Months after Professor David Guth’s tweets wishing death for the children of NRA members led to his suspension,  the University of Kansas Board of Regents  tasked a group of faculty and staff to develop a new policy defining punishments for “improper use of social media”.

The Kansas workgroup tasked to create a new social media policy doubles down on academic freedom in its finalized proposal. But will the regents who wanted to regulate social media use go along?

Faculty members and staffers at public institutions in Kansas have doubled down on a policy that protects their right to express their opinions on social media. The proposal now heads to the Kansas Board of Regents, where it faces uncertain prospects.

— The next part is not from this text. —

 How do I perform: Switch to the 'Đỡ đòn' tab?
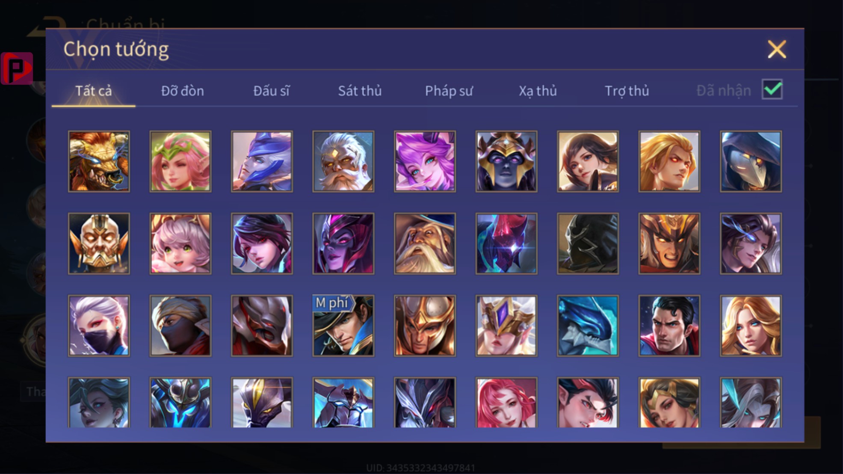coord(182,91)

The finalized policy follows a four-month effort by a workgroup of faculty and staff representatives from the state’s six public four-year institutions. The board ordered the formation of the workgroup after faculty outrage flared in response to a set of controversial social media guidelines proposed last December. Under those rules, an employee could be fired for “improper use of social media,” which faculty members and free speech advocates said could have posed a threat to academic freedom.

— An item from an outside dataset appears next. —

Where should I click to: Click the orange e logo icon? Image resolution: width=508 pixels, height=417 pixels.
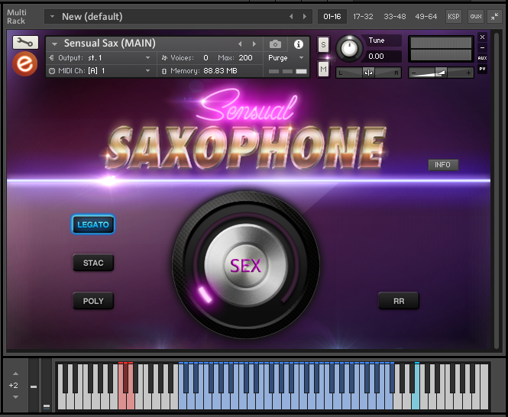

When the board receives the policy proposal next week, it will have been nearly seven months since the controversy first began with an incendiary tweet about the Sept. 16 Navy Yard massacre in Washington, D.C.

A draft of the policy, published last month, quoted the American Association of University Professors’ 1940 Statement of Principles as it established faculty and staff members’ right to “speak on matters of public concern as private citizens, if they choose to do so.” Apart from a handful of wording changes, an added reference to academic freedom and a reminder that social media use shouldn’t violate “existing university or Board of Regents policies,” the final proposal is virtually identical to the draft.

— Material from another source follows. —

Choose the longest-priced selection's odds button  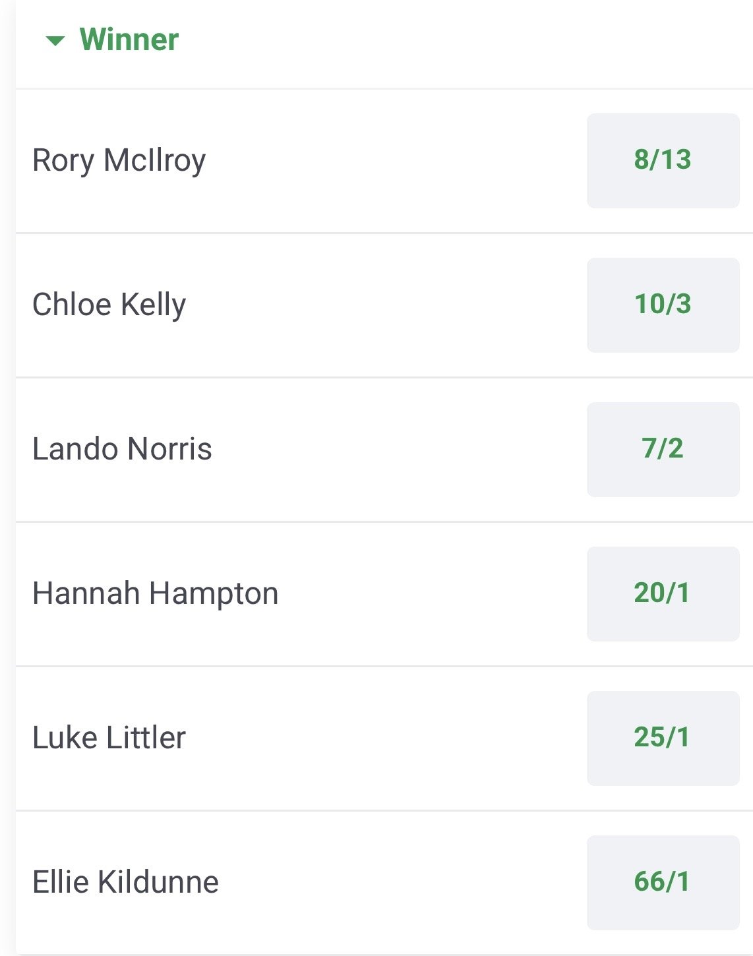coord(663,883)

Faculty members who want to weigh in on politics or criticize their campus leaders would in other words be free to speak out.

“The revised policy is one that is written to reassure people, without changing anything that already exists,” the report reads. “It does not create new rights nor does it enlarge existing rights, the revised policy merely affirms rights.”

Despite the seemingly minor changes, Charles R. Epp, the University of Kansas professor of public affairs and administration who co-chaired the workgroup, said the interest in how, or if, to regulate social media continues to be a topic of fierce debate across the state’s campuses.

“The level of concern among faculty and staff at Kansas universities about this question is pretty high,” Epp said. “I think it’s clear from the comments that there’s an awful lot of support for the proposed revisions that we are recommending. There’s a degree of cautious optimism that we’ll be seriously heard.”